Reputation: 2934
How do relational databases maintain your set of results if another query has edited those rows that you were working on?
For instance if I select
100k rows and while I am still fetching those another query does an update
on a row that hasn't been read yet I will not see the update
.
Upvotes: -1
Views: 223
Reputation: 161
Snapshot isolation solves the problem you are describing. If you use locking, you can see the same record twice as the iterator through the database, as the unlocked records change underneath your feet as you're doing the scan.
Read committed isolation level with locking suffers from this problem.
Depending on the granularity of the lock, the WHERE predicate may lock matching pages and tuples for locking so that the running read query doesn't see phantom data appearing (phantom reads)
I implemented multiversion concurrency control in my Java project. A transaction is given a monotonically increasing timestamp which starts at 0 and goes up by 1 each time the transaction is aborted. Later transactions have higher timestamps. When a transaction goes to read, it can only see data that has a timestamp that is less than or equal to itself and is committed for that key (or column of that tuple). (Equal to so it can see its own writes)

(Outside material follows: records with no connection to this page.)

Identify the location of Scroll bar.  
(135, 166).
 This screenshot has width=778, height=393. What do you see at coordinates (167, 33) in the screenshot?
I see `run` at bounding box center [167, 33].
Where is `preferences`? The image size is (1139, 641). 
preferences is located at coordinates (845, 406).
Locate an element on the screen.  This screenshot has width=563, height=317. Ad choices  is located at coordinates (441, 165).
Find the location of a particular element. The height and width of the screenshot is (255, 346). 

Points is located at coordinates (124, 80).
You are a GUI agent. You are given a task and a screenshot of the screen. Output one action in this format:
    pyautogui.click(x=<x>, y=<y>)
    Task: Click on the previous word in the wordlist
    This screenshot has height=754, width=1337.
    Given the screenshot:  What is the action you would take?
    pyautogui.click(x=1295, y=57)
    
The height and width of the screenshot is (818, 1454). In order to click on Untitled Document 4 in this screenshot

When a transaction writes, it updates the committed timestamp for that key to that of that transactions timestamp.
Upvotes: 0
Reputation: 15158
The general goal you are describing in concurrent programming (Wikipedia concurrency control) is serialization (Wikipedia serializability): an implementation manages the database as if transactions occurred without overlap in some order.
The importance of that is that only then does the system act in a way described by the code as we normally interpret it. Otherwise the results of operations are a combination of all processes acting concurrently. Nevertheless by having limited categories of non-normal non-isolated so-called anomalous behaviours arise transaction throughput can be increased. So those implementation techniques are also apropos. (Eg MVCC.) But understand: such non-serialized behaviour is not isolating one transaction from another. (Ie so-called "isolation" levels are actually non-isolation levels.)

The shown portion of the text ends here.